Implement changes to the visa process to incorporate a provision for retirees that allows for a continual and uninterrupted stay. The stay could be predicated on multiple minimum requirements that any, or either, would satisfy approval, for example:

1. Purchase of property or home of X HRK min value, or

2. Deposits held in Croatian bank of X HRKmin value, or,

3. Volunteer work, or

4. Proof of Financial pension of X HRK for income,or 

5. Proof of Net worth of X HRK

6. Paid housing lease, or

7. Other???

To be clear, we are non-EU (Americans), retirees, with no Croatian family connections, who are already married, so can’t marry a Croatian spouse.

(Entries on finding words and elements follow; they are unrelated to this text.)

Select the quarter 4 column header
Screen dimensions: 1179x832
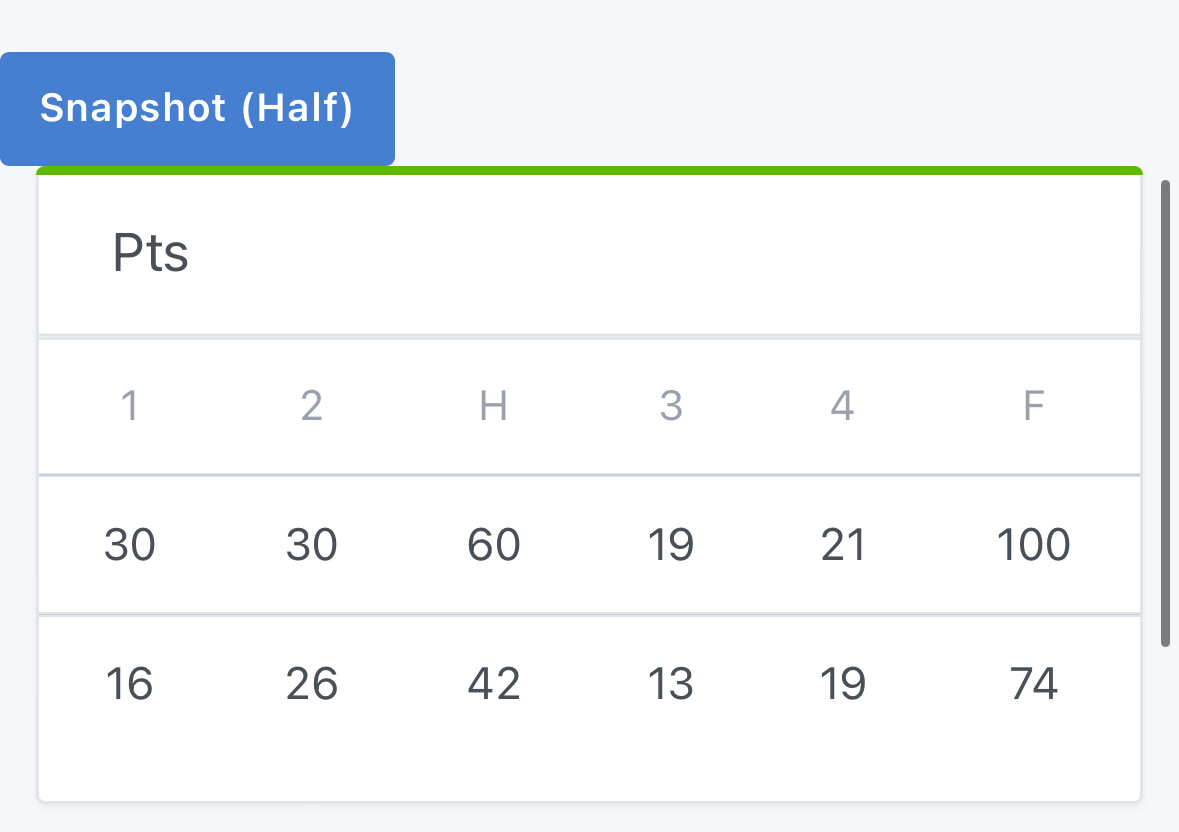pos(842,406)
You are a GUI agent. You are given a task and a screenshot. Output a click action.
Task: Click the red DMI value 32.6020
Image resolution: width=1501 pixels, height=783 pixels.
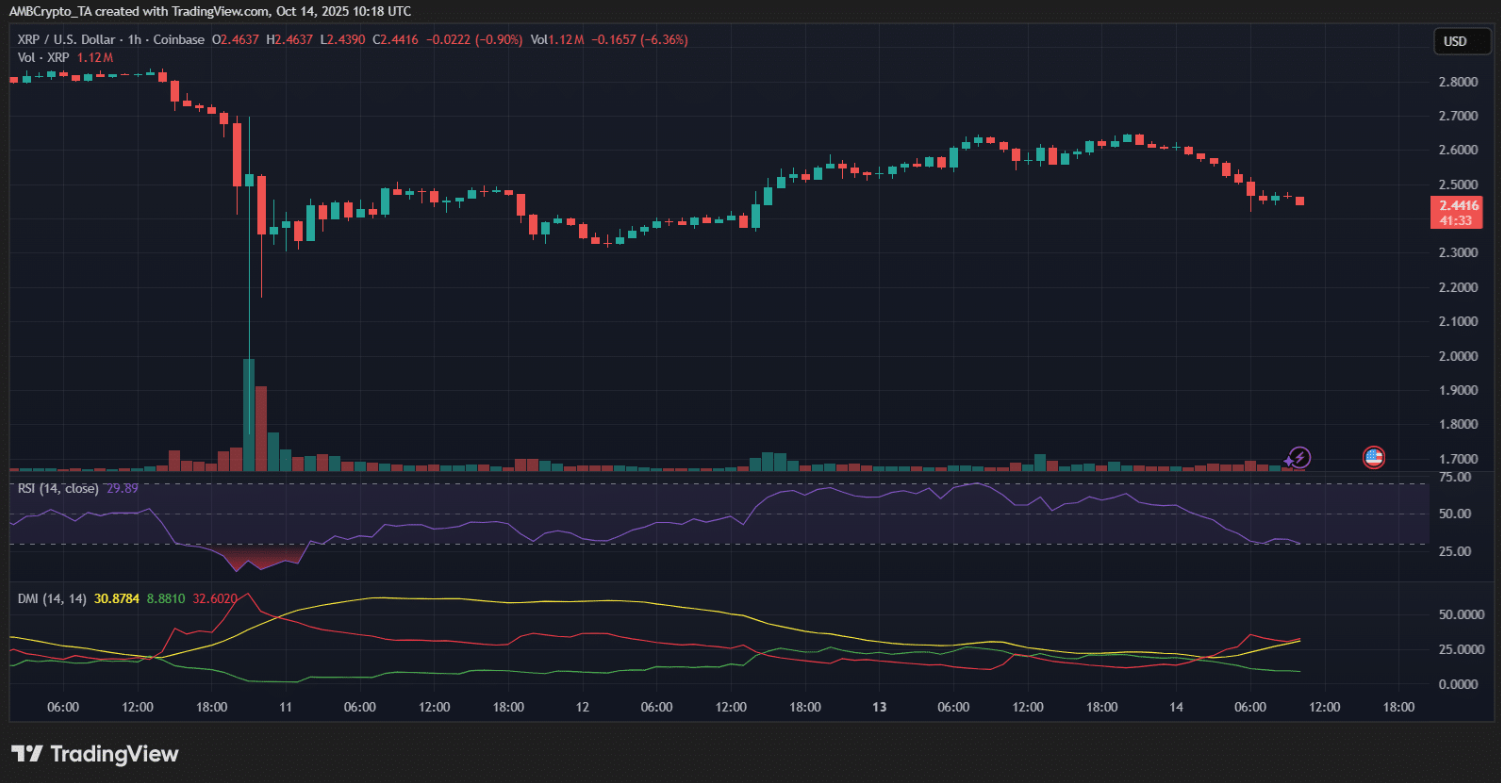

We are retired, so not necessarily eager to take jobs or start companies. We just want to enjoy living in this beautiful country, and contribute by paying our own way through taxes, insurance, housing, investments, entertainment, etc. Many of us are even willing to donate our time, knowledge and skills. In our situation, as I’ve described, our justification for the visa is NOT:

1. family reunification,

2. secondary school education and university-level studies, 

3. scientific research,

4. humanitarian reasons,

5. work

6. work of an assigned worker)

None of these. 

Our justification is under a special exception paragraph called “OTHER PURPOSES”. 

When the temporary stay visa is granted under “OTHER PURPOSES” you are limited to 1 year only, after which you must leave the country and can’t reapply until 6 months after expiration. 

I say all this to make the point that under these circumstances, one can never achieve the requirement of 5 years continuous stay that is required to become a permanent resident. 

Therefore, not only do those in this situation need to leave every year, but there is absolutely no path for permanent residence.